(Beginning of AVAILABLE DATA)
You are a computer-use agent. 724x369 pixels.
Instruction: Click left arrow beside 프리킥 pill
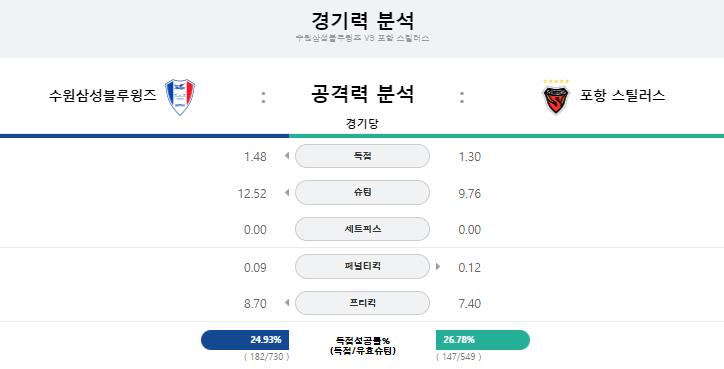point(287,303)
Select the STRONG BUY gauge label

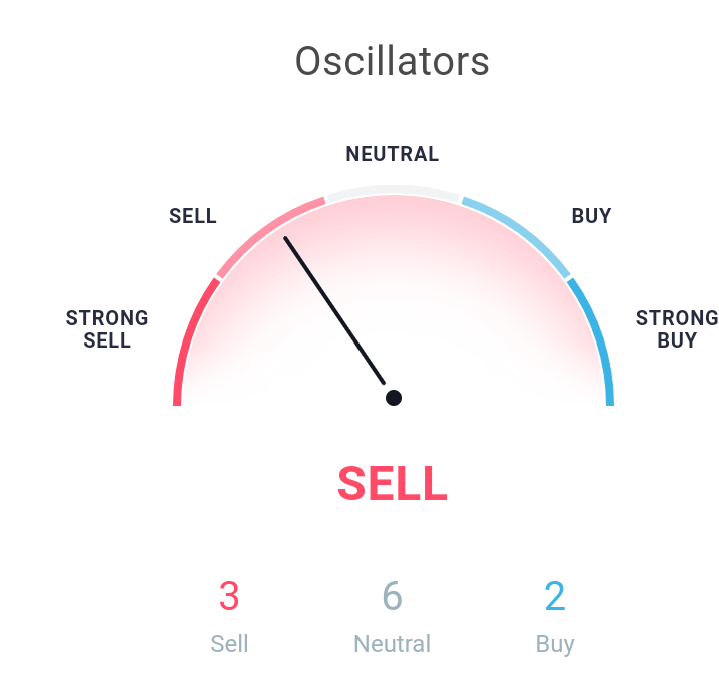tap(677, 329)
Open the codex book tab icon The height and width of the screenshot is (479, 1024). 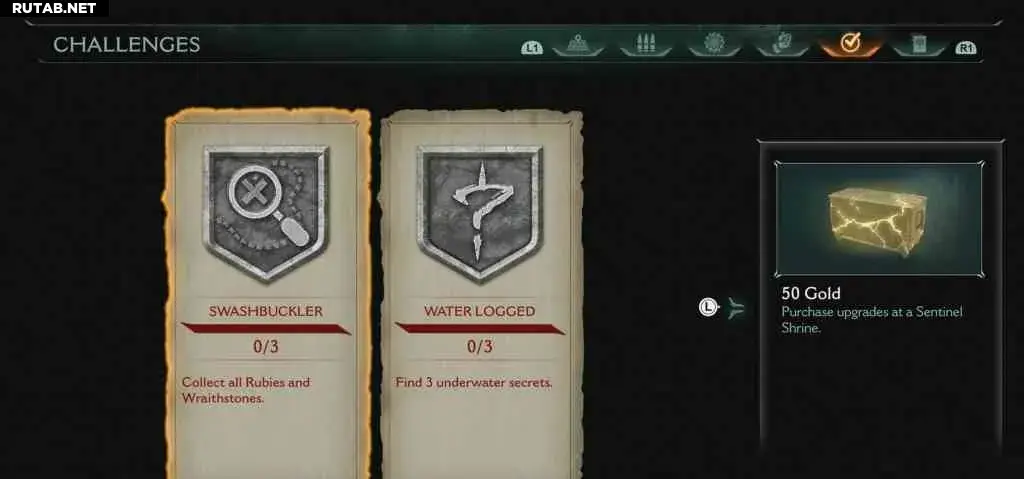tap(919, 44)
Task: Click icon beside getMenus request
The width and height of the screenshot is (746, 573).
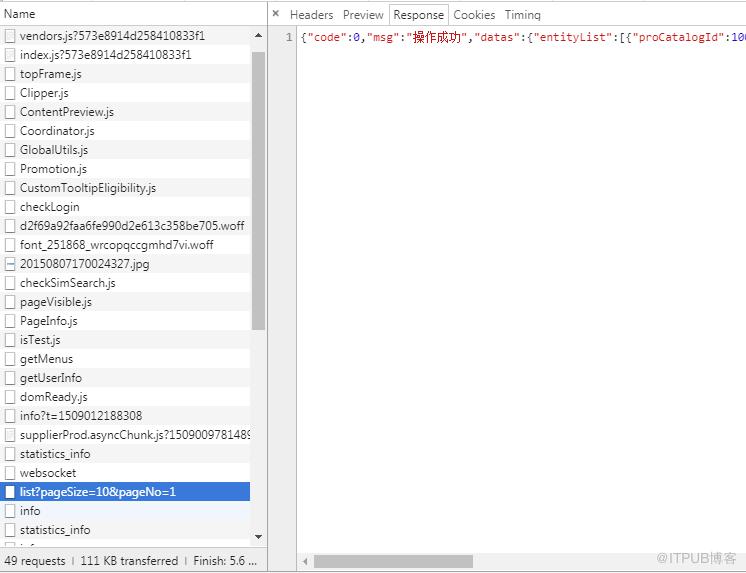Action: (x=10, y=359)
(End of AVAILABLE DATA)
• **REQUIRED WORK**:
In the copy, only the lines from the one holding "Task: Click icon beside getMenus request" through the end of the listing above should appear, retyped exactly, both ends included, with no pictures.

• **EXERCISE ANSWER**:
Task: Click icon beside getMenus request
The width and height of the screenshot is (746, 573).
Action: (x=10, y=359)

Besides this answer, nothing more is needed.